Arizona law requires the governor of the state to name an appointee of the same political party who will serve until the next general election. Since the time to qualify for November’s election is past, the election would take place in 2020, with the winner filling out the remainder of McCain term until 2022.
Possible appointees whose names circulate among Arizona politicos include McCain’s widow, Cindy, former U.S. Senator Jon Kyl and Republican Gov. Doug Ducey’s chief of staff, Kirk Adams.
Throughout the weekend, Arizona politicos across all levels of government offered remembrances of McCain. Noting McCain’s death, several candidates, including Democratic Rep. Kyrsten Sinema and Republican Rep. Martha McSally, who are expected to win their party’s races for the state’s other U.S. Senate seat, on Sunday evening said they would suspend their campaigns on Wednesday and Thursday. Ducey, whose office is coordinating services at the Arizona Capitol for McCain, will not attend any campaign events between now and when McCain is buried.

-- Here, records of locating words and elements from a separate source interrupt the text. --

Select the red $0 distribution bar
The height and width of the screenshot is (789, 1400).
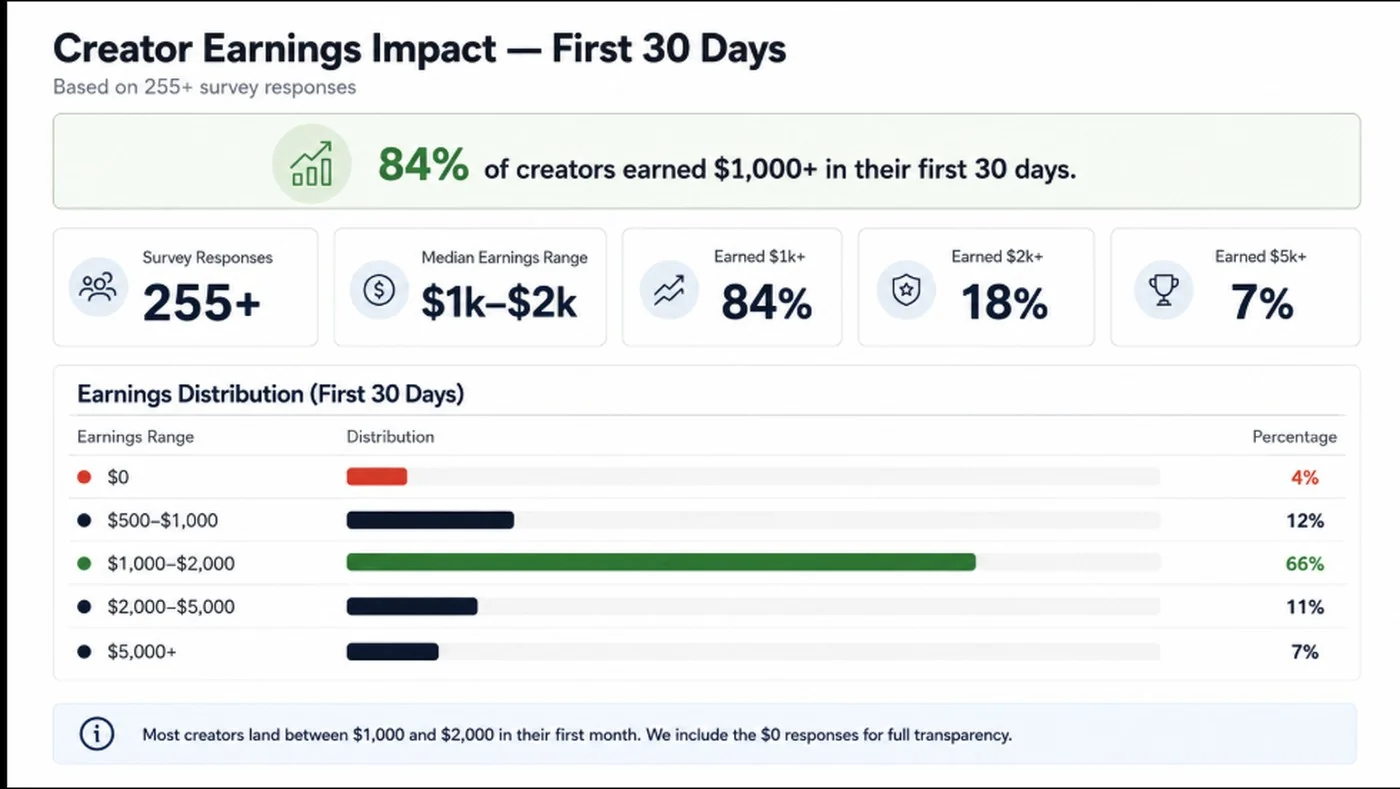377,477
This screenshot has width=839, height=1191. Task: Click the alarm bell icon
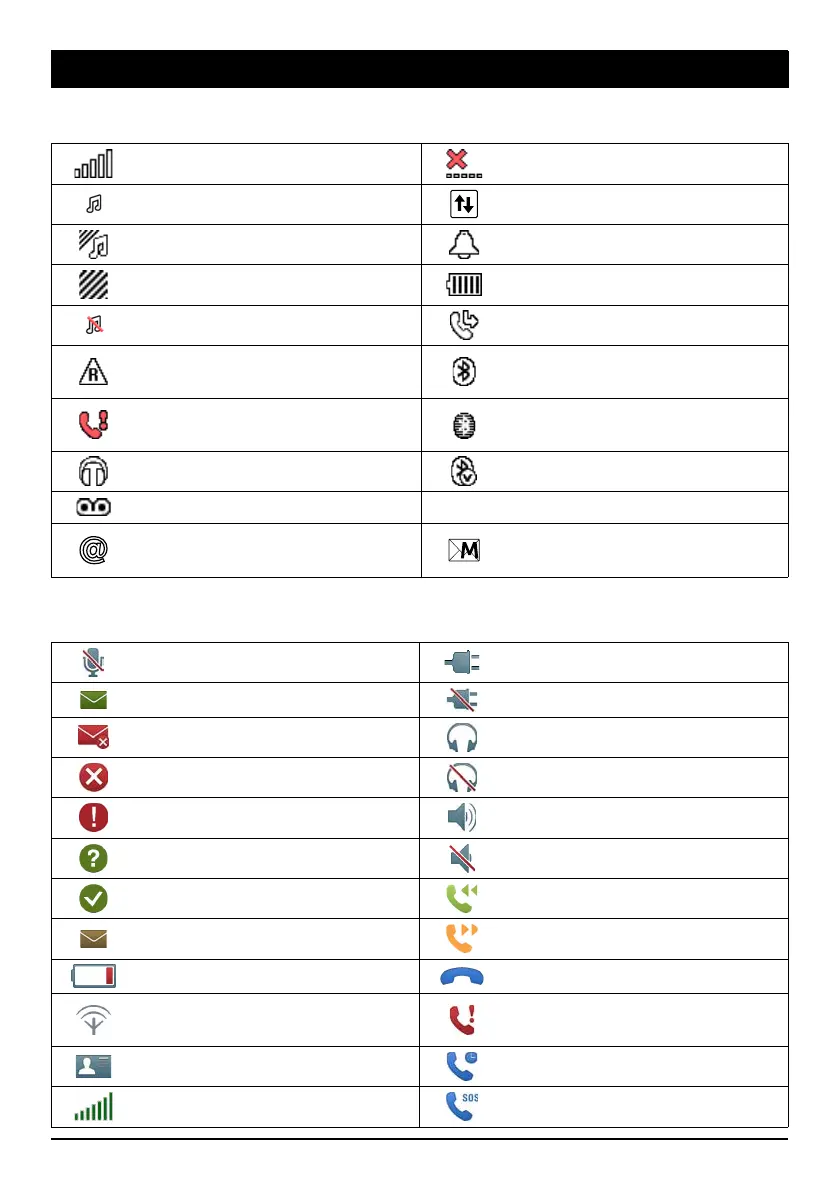[464, 245]
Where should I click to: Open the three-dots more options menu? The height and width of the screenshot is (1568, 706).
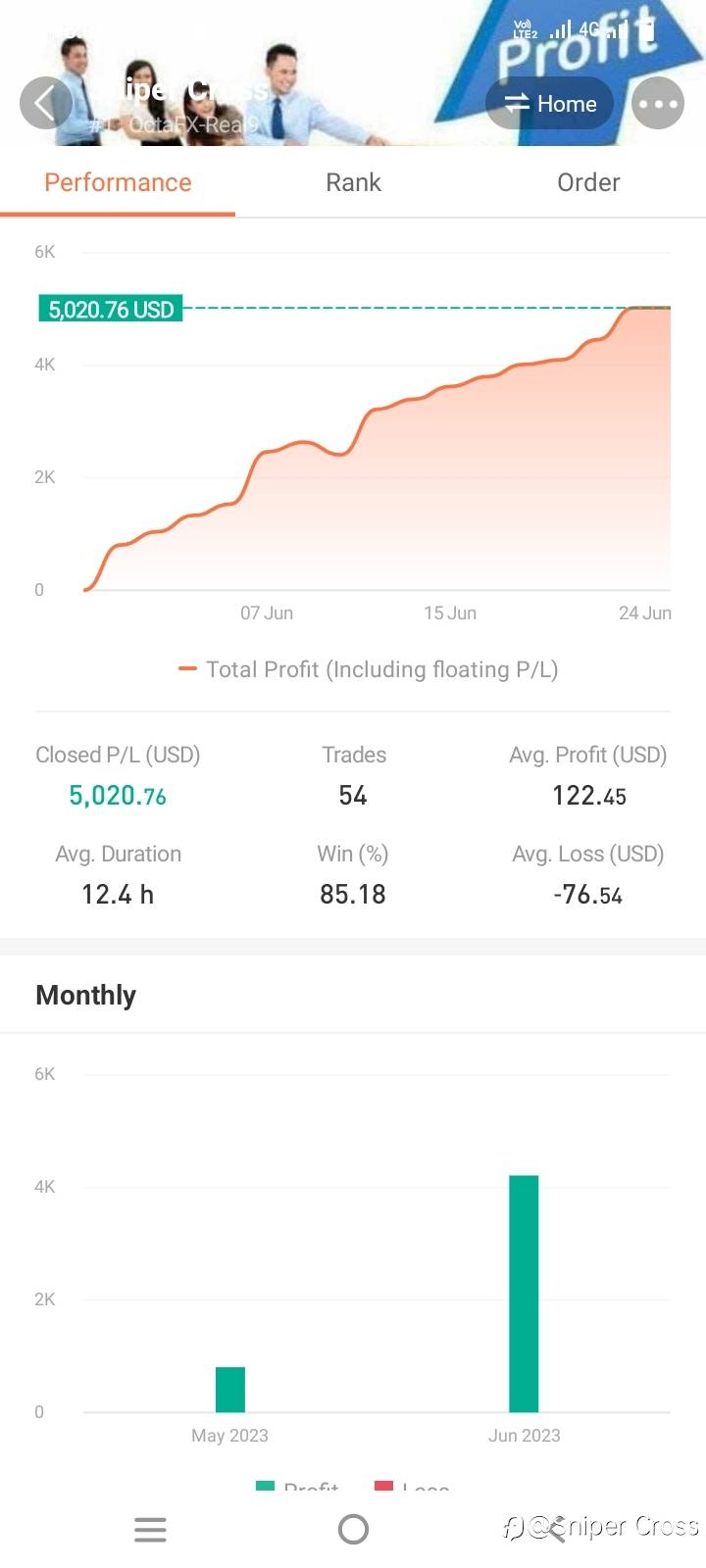tap(657, 103)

In Phoenix, a memorial outside McCain’s office drew James Olsen, who was on a business trip from Columbia, S.C.
“I’m all the way here. I need to pay my respects,” Olsen said.
Tributes poured in from around the globe. French President Emmanuel Macron tweeted in English that McCain “was a true American hero. He devoted his entire life to his country.” Israel’s prime minister, Benjamin Netanyahu, said McCain’s support for the Jewish state “never wavered. It sprang from his belief in democracy and freedom.” And Germany’s chancellor, Angela Merkel, called McCain “a tireless fighter for a strong trans-Atlantic alliance. His significance went well beyond his own country.”
Sen. Amy Klobuchar, D-Minn., told CNN’s “State of the Union,” “He had a joy about politics and a love for his country that was unmatched. And while he never made it to the presidency, in the Senate, he was the leader that would see a hot spot in the world and just say, we need to go there and stand up for that democracy.”